YOUR OBJECTIVE> For this exercise, restate word for word only the lines from the one containing "Instruction: Click the red" through the last line below. Pictures do not get copied.

Saved entries>

________________

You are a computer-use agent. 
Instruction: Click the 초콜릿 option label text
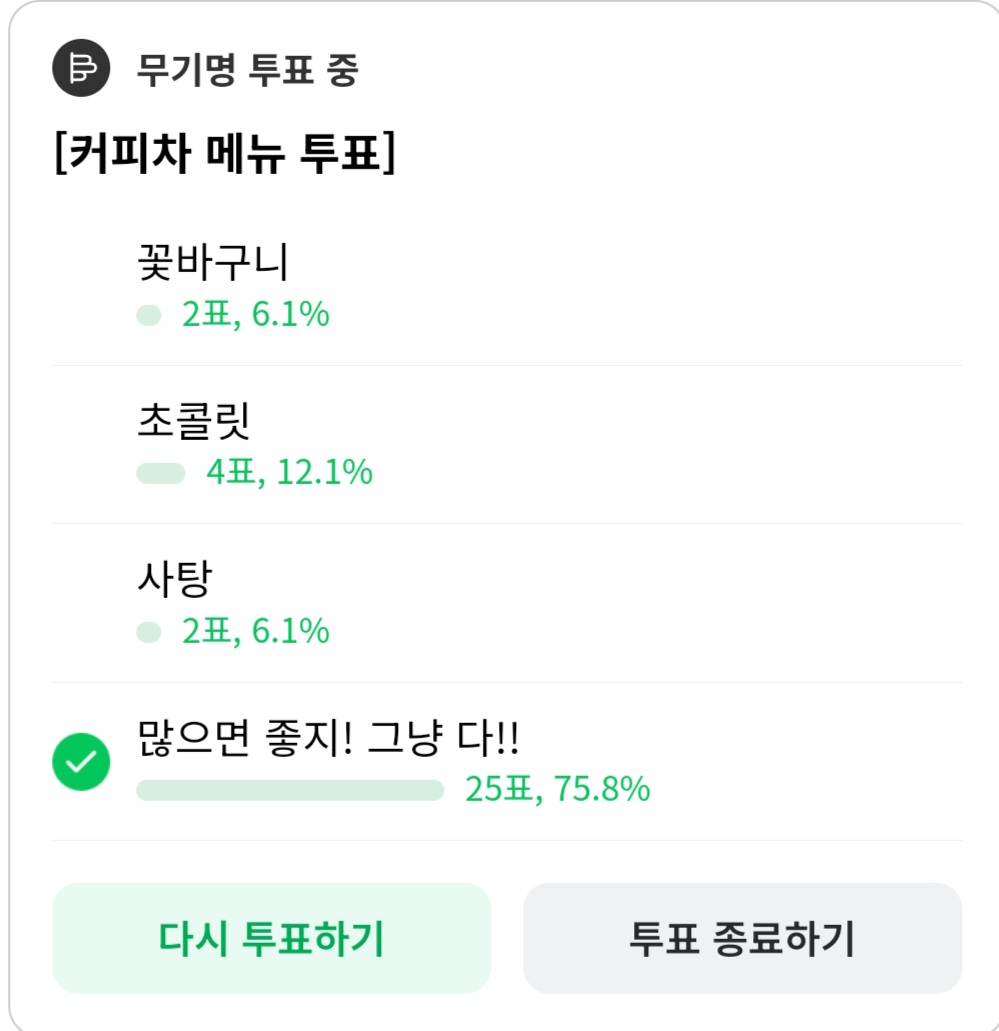193,422
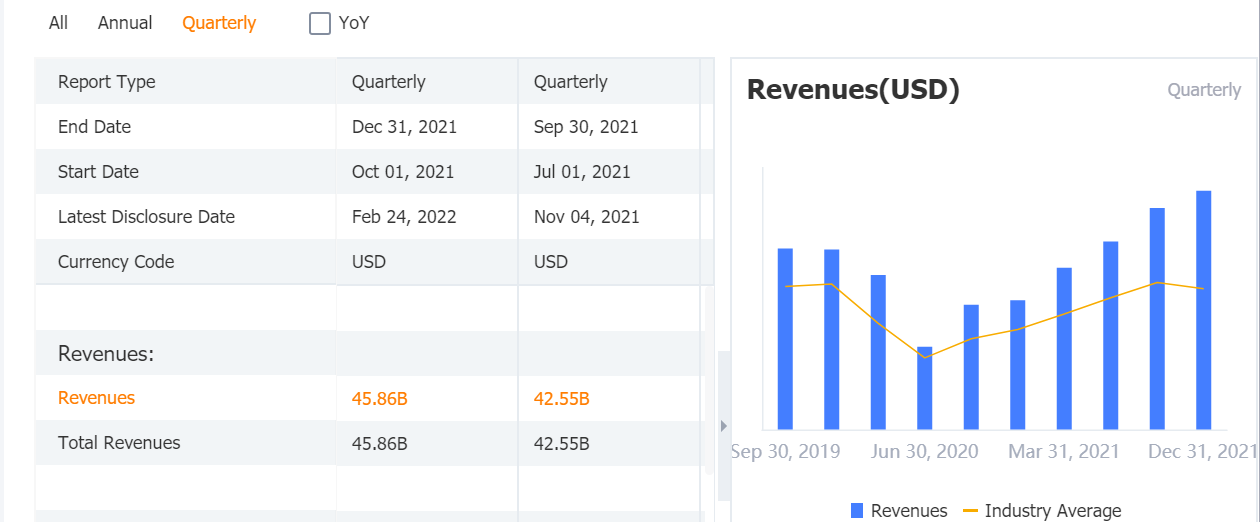Switch to the All tab
Screen dimensions: 1260x522
point(58,23)
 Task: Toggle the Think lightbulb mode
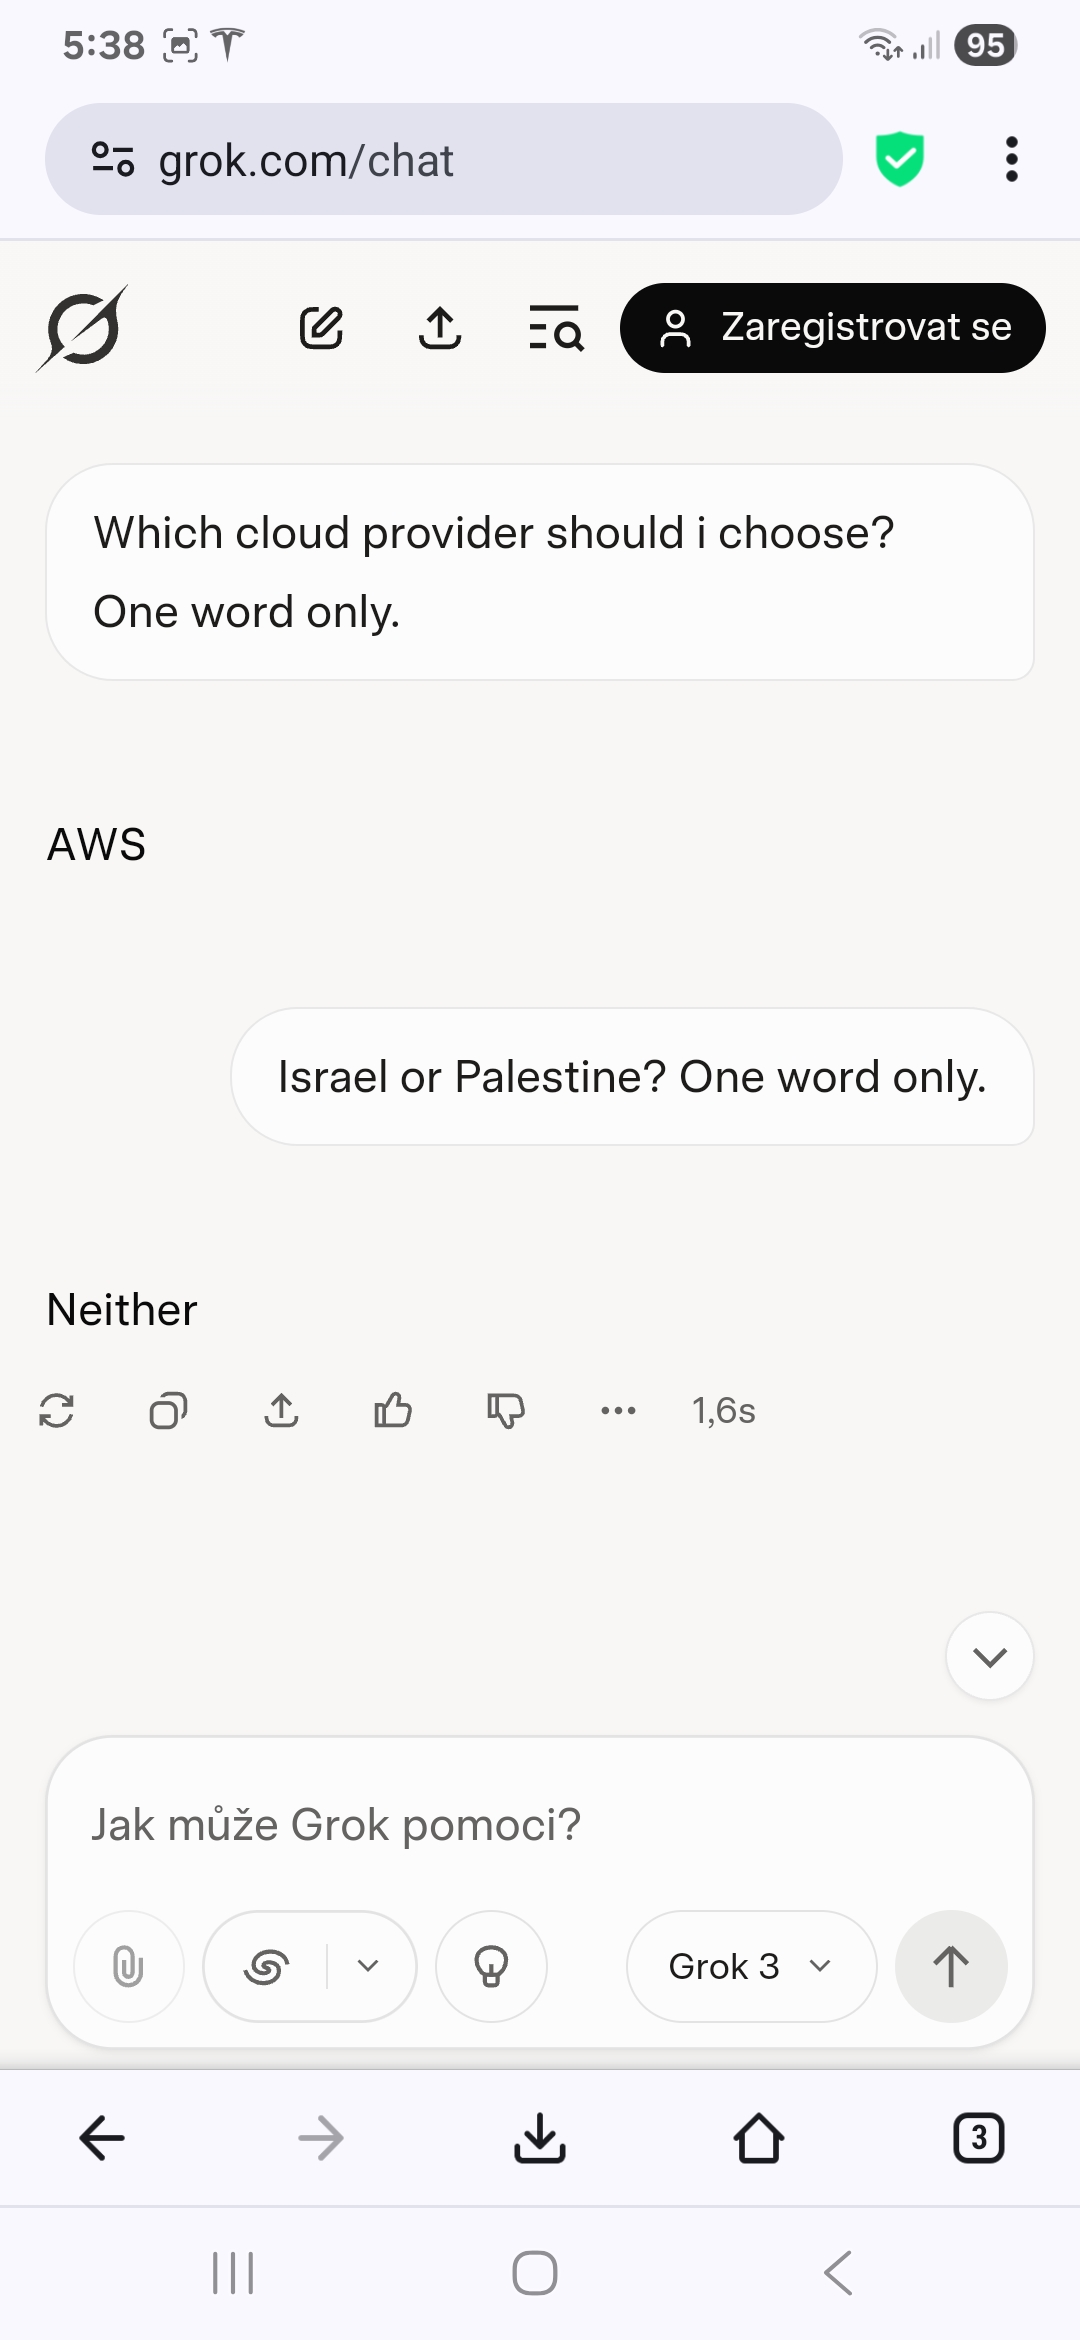[491, 1966]
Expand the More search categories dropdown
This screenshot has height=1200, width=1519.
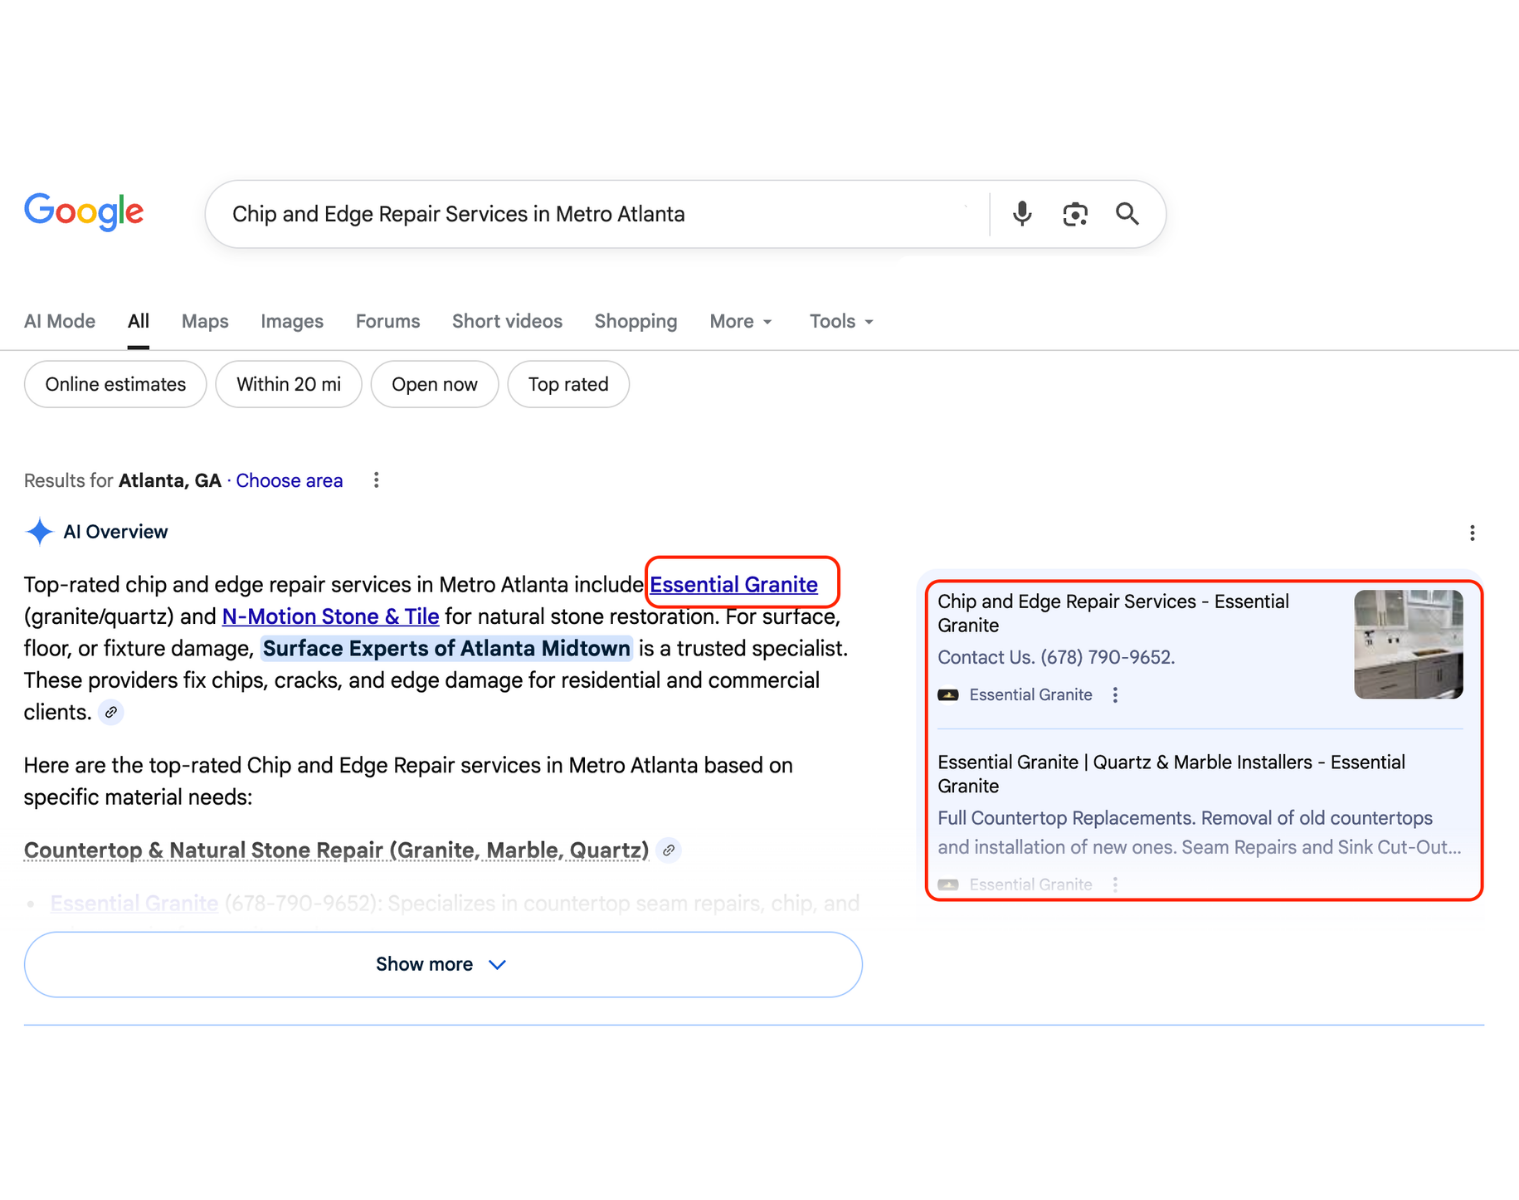(740, 321)
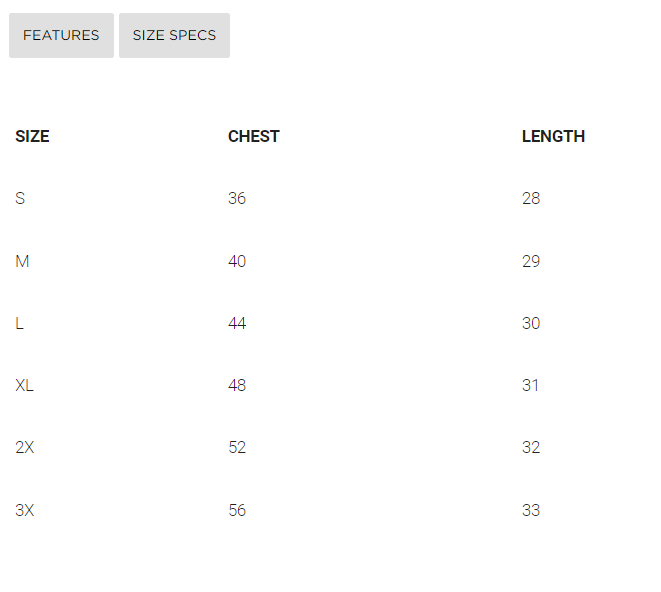This screenshot has width=661, height=592.
Task: Select the XL size row label
Action: point(24,385)
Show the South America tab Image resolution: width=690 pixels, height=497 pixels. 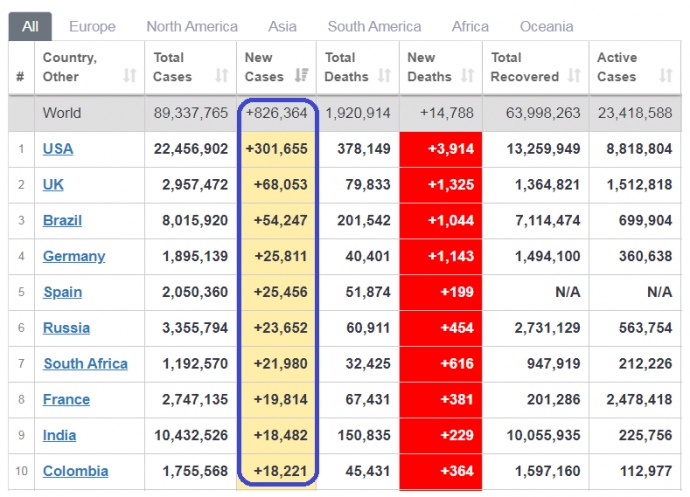(x=374, y=26)
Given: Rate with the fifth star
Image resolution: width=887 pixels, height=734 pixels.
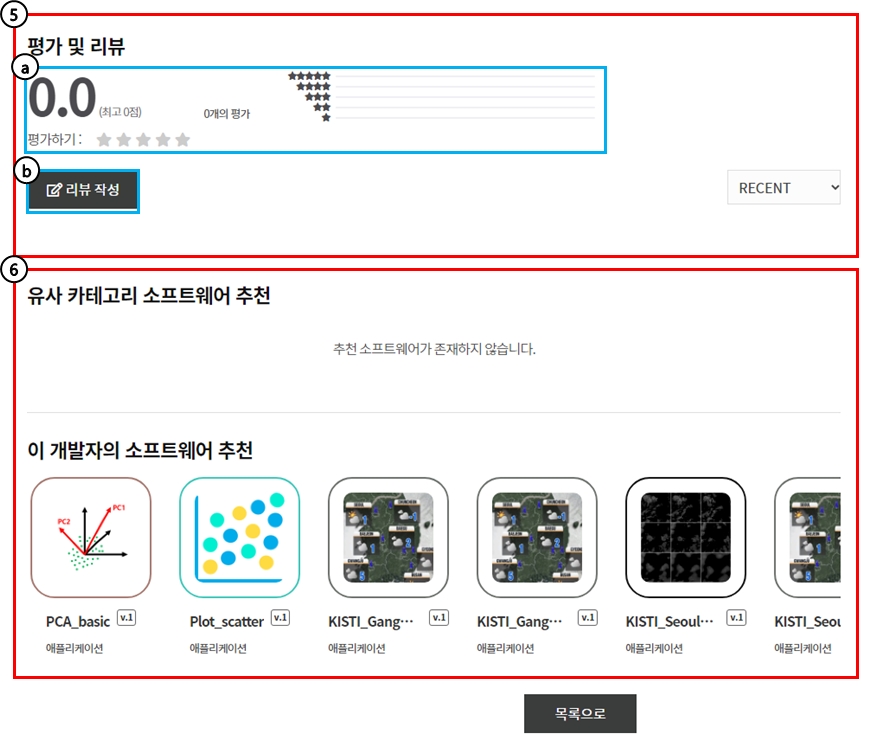Looking at the screenshot, I should coord(182,140).
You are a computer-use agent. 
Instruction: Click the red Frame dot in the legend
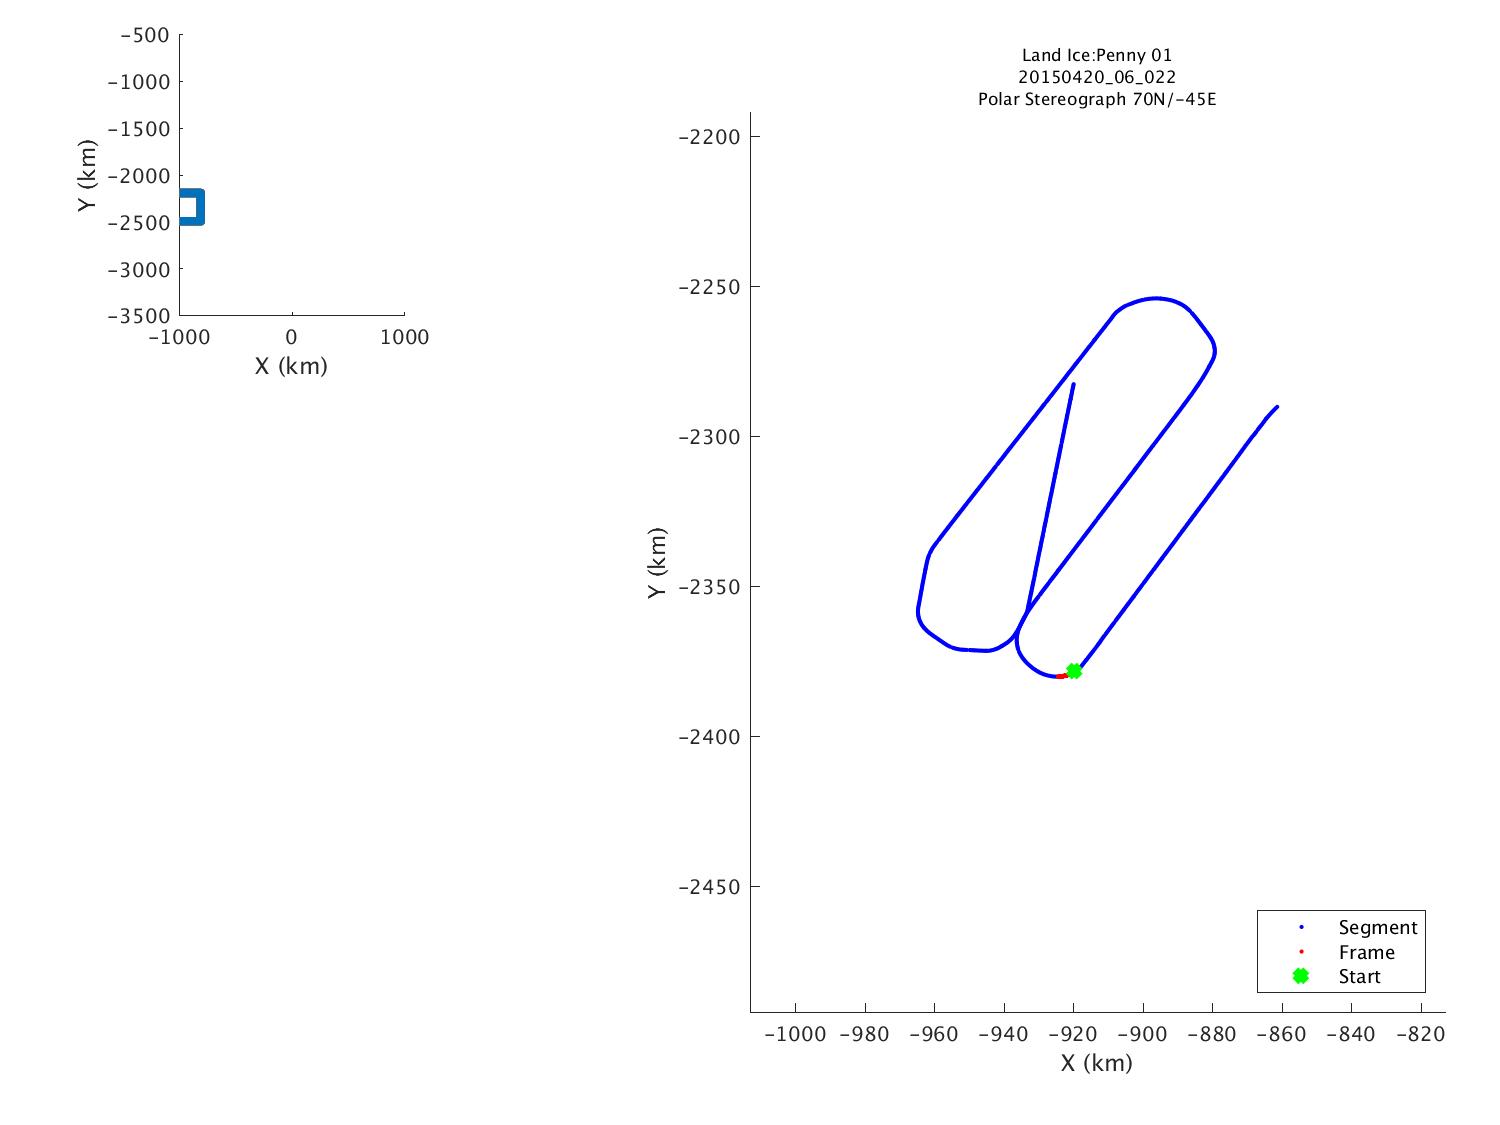[1300, 952]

________________

OUTPUT BELOW>
Instruction: Click the red Frame dot in the legend
[1300, 952]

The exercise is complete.